The security flaw was discovered when researchers at Counterpane Internet Security and Columbia University found a way to modify e-mail messages encrypted by PGP without having to decrypt them. The ‘attacks’ were tested on PGP 2.6.2 and GnuPG.
It appears that the flaw allows potential attackers to intercept an e-mail, apply an algorithm to “repackage” the message and then pass it along to the intended recipient with the interceptor’s address in the reply line.
The text of the modified message would appear as gibberish, possibly prompting the recipient to request a re-send. If the recipient includes the original text in the request, the interceptor may be able to determine the original message.
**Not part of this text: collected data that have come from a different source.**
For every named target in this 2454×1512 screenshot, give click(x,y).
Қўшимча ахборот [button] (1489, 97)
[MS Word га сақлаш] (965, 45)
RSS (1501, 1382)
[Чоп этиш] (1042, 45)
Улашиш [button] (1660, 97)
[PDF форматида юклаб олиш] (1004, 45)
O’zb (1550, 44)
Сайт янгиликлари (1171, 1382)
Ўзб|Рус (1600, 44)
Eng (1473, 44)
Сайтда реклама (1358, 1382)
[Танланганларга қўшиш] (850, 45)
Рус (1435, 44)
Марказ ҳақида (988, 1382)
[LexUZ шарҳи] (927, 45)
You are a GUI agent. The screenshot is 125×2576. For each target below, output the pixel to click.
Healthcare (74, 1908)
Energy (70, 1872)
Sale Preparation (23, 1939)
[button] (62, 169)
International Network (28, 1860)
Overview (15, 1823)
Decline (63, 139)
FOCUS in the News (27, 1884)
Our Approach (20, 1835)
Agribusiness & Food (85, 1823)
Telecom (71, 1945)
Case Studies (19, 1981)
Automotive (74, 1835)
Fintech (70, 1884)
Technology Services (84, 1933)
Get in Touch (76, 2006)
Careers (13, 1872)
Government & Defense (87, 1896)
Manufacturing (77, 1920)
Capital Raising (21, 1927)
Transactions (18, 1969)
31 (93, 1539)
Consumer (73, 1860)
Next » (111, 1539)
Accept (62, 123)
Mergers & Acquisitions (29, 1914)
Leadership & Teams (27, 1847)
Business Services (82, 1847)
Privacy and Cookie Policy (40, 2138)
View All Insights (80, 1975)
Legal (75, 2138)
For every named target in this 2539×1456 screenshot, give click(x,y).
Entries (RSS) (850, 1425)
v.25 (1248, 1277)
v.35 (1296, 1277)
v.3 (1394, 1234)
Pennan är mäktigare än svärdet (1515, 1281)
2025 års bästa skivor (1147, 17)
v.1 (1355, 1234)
This could happen easily, since most users configure their software to automatically include the original text of an e-mail in re-sent requests.
According to the researchers, the flaw is difficult to exploit, and users may largely prevent attacks by compressing data before encryption (compression is turned on by default).
However, they claimed that implementations precisely adhering to Open PGP standard would still be vulnerable. This is because the standard does not explicitly require integrity checks of messages and the implementation of compression is optional.
At the same time, a San Francisco-based independent security researcher claimed that Microsoft Internet Explorer fails to check the validity of digital certificates and exposes on-line shoppers to interceptions of their personal data. Microsoft said that it is not dismissing the report, but it pointed out that the report is based on only a “preliminary investigation.”